Industry ‘turns corner’ on card fraud, as AusPayNet records 20 per cent drop in fraud cases

Card Fraud Rates decline

AusPayNet chief executive Andy White has praised the payments industry’s uptake of the Fraud Mitigation Framework believing it key to a nearly 20 per cent drop in card payment fraud last year.

The payments industry authority recorded a 19.5 per cent reduction in card fraud in 2019 – the biggest single drop since AusPayNet first published fraud data in 2014.

Reaching a record high of $576 million in 2018, the total value of credit card fraud dropped to $464 million last year (a figure not seen since 2015).

The considerable plunge came despite total card spending rocketing to a record $819 billion last year, a year-on-year increase of 3.9 per cent, as well as a 16 per cent increase in online and e-commerce transactions, representing $220 billion.

The record drop in fraud rates was due in large part to the significant decline in fraudulent card-not-present (CNP) transactions, which saw a 13.6 per cent drop between 2018 and 2019 (from $330 million to $306 million).

CNP transactions, in which a credit card is not physically present when a payment is made, represents around 87 per cent of all card fraud on Australian-issued cards, AusPayNet figures reveal.

CNP fraud as a share of total fraudulent card transactions actually grew by two per cent between 2018 and 2019. AusPayNet attributed this rise to a beefing up physical card security by card issuers as well as a strategic shift by criminals to online scams and personal data sourcing.

EMV chip technology, the venerable ‘smart card’, appears to have had a considerable impact in reducing fraudulent face-to-face transactions, with rates of card counterfeiting or skimming falling to $16.8 million in 2019 – a 72 per cent drop from a peak of $59.2 million set in 2016.

Hampered in their ability to transact fraudulently in-person, criminals have shifted their resources and tactics to the online world, taking advantage of large-scale data breaches to capture personal card data, as well as engaging in social engineering tactics to steal identities, allowing them to perform transactions with false credentials.

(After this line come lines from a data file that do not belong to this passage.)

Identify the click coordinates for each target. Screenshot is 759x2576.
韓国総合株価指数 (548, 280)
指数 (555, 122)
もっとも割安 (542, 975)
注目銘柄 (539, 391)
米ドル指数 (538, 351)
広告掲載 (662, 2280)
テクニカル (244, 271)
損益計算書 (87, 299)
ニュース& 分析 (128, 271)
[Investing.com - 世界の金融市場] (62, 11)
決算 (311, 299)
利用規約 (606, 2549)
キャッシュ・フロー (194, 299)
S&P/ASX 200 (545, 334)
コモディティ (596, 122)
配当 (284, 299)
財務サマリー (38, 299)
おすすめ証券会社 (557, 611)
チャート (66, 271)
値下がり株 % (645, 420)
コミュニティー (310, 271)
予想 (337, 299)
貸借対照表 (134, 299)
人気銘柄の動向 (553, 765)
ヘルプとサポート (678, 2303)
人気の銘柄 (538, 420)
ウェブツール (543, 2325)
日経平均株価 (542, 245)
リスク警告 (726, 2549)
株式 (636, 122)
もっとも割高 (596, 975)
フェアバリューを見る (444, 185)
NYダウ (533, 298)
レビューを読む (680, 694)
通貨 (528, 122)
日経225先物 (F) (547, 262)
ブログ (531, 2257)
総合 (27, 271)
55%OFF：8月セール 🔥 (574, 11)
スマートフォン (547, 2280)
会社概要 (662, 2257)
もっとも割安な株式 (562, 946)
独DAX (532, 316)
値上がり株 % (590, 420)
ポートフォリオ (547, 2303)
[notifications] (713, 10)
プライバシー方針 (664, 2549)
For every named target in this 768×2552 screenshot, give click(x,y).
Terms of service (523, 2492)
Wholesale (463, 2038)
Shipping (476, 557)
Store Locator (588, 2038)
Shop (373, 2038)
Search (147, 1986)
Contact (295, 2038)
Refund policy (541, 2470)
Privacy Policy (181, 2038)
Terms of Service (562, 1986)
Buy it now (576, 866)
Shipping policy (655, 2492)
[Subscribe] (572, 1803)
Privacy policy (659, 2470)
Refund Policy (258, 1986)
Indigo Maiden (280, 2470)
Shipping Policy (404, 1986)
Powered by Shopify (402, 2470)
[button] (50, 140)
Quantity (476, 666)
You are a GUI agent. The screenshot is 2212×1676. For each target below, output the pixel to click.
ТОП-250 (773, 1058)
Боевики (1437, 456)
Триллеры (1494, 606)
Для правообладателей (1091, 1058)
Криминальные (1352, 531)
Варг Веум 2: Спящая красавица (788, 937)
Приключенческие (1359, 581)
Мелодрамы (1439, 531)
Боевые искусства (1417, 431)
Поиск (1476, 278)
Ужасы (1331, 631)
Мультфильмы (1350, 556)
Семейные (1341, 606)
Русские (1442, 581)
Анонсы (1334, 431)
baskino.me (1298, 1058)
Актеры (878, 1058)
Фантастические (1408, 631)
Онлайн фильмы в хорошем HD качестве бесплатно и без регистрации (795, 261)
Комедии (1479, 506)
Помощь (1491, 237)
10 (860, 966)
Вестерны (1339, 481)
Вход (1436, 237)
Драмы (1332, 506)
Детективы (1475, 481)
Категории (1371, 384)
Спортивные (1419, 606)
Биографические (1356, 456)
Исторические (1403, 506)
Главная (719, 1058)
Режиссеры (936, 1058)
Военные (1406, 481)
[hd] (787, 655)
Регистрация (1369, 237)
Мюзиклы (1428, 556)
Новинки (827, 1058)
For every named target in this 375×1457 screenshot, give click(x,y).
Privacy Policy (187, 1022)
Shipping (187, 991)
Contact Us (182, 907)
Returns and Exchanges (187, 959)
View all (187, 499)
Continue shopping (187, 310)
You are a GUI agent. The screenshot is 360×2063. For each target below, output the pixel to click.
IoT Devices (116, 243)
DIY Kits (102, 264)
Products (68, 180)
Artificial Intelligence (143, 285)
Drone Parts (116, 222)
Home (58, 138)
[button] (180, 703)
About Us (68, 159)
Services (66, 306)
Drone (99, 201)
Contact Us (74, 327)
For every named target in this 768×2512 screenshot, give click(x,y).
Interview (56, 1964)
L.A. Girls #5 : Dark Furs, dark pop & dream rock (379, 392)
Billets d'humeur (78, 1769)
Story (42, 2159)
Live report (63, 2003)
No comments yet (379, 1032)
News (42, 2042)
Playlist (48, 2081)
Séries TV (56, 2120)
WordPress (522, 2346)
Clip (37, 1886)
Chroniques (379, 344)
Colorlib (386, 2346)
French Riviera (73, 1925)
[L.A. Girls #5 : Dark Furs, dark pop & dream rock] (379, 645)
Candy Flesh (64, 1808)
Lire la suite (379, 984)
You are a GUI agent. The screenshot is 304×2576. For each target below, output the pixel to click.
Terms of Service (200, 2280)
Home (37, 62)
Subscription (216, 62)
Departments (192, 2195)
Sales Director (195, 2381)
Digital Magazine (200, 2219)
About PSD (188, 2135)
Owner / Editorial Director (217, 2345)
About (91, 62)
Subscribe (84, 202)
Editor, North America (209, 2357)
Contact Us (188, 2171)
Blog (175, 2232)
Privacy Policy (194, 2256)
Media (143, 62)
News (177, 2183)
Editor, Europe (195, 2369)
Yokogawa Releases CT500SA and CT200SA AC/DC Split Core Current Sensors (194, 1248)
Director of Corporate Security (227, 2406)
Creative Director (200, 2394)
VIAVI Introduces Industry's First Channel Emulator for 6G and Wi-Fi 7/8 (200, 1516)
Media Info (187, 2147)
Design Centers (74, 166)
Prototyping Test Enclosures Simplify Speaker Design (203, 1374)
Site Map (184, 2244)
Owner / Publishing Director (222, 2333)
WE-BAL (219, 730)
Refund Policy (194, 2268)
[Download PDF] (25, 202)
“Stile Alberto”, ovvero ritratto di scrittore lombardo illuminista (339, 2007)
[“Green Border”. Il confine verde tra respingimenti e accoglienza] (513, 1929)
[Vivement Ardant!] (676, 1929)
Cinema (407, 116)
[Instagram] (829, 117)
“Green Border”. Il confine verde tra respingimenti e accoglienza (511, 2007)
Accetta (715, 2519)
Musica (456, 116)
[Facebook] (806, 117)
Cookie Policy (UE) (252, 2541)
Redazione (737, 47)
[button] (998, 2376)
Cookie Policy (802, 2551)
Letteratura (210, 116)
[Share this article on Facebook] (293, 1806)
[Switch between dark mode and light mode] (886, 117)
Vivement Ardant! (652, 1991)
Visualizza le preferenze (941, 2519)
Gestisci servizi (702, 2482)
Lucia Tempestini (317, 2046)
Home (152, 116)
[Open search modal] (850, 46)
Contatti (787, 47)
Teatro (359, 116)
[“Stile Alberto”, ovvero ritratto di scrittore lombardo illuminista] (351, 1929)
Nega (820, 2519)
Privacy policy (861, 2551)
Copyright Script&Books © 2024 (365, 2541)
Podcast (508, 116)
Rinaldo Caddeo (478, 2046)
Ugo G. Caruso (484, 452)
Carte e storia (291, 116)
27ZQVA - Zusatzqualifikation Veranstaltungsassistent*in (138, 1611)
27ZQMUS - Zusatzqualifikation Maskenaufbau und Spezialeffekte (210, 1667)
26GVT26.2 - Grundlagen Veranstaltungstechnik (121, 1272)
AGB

However, AusPayNet chief executive Andy White said the industry’s adoption of CNP Fraud Mitigation Framework has played a significant part in driving down overall rates of card fraud.

“The early experience reinforces that a whole of industry approach is required to reduce fraud”, White said.

“Just as chip technology has shut down the space for skimming and counterfeit fraud, we have reason to be optimistic that we have turned the corner on online card fraud.”

Under the CNP Fraud Mitigation Framework, implemented in mid-2019, merchants who exceed fraud threshold targets (currently set at 20 basis points and $50,000 in fraud losses) are obligated to tighten their customer authentication processes.

The Framework encourages the uptake of tokenisation, strong customer authentication, real-time monitoring, and machine learning by merchants (including payment gateways) and issuers to reduce rates of fraud.

Part of the Framework also requires credit issuers and acquirers to provide quarterly updates on fraud rates and fraud rate breaches.

White urged the industry to “remain vigilant” during the Covid-19 pandemic, as e-commerce volumes, and thus efforts at CNP fraud, increase considerably, stressing that “[criminals] will be looking for new opportunities through scams”.